Analysing the Numbers: Our Latest Investment Property Purchase and Potential Expansion Plans

Today I’m getting a bit personal and diving into into the numbers and analysis behind my own recent investment property purchase in Shailer Park, Brisbane. I want to explore the exciting possibilities of adding a granny flat or subdividing the property to create a dual occupancy down the track.

The Property Purchase

We recently purchased a 1012 square meter block with a 3-bedroom, 1-bathroom home. The property was acquired for $855,000, and after factoring in additional costs such as solicitor's fees, stamp duty, and other pre-purchase expenses, the total funds required amounted to $889,200. The property is expected to generate a weekly rental income of $600 to $650, with a vacancy rate of 2 weeks per year, resulting in an annual rental income of $32,500. However, the property is currently negatively geared, with annual expenses (including interest, council rates, insurance, property management fees, and maintenance) totaling around $60,000. This means the property is costing us approximately $27,552 per year, or $530 per week, before any tax benefits.

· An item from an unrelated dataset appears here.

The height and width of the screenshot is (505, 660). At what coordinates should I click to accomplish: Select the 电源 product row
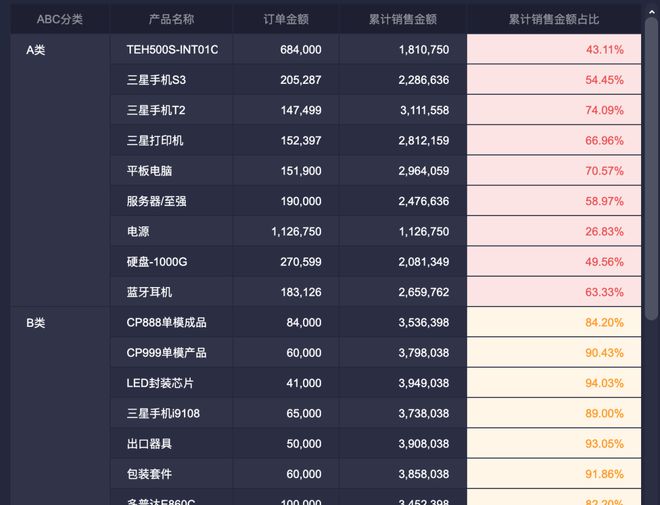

Exploring the Granny Flat Option

To improve the cash flow, we've explored the option of adding a granny flat to the property. Based on our estimates, a premium granny flat could cost around $250,000 to build and could potentially rent for $550 per week. By adding the granny flat, the annual rental income would increase to $60,000, while the additional operating expenses (management fees, rates, and maintenance) would be around $7,000 per year. This would result in a net annual cash flow of $7,052, or $135 per week, turning the property from a negative to a positive cash flow position.

The Subdivision Opportunity

Another exciting option we're considering is subdividing the property and building a dual occupancy on the back portion. Our analysis suggests that we could potentially fence off the back of the property, creating a 600 square meter block, and build a new 244 square meter dual occupancy dwelling at an estimated cost of $550,000. By subdividing the property and building the dual occupancy, we could potentially achieve a total property value of $1.7 million, with the front house valued at around $700,000 and the new dual occupancy dwelling valued at $1 million. This would result in an equity gain of approximately $225,000 and a net annual cash flow of $19,000, or $365 per week.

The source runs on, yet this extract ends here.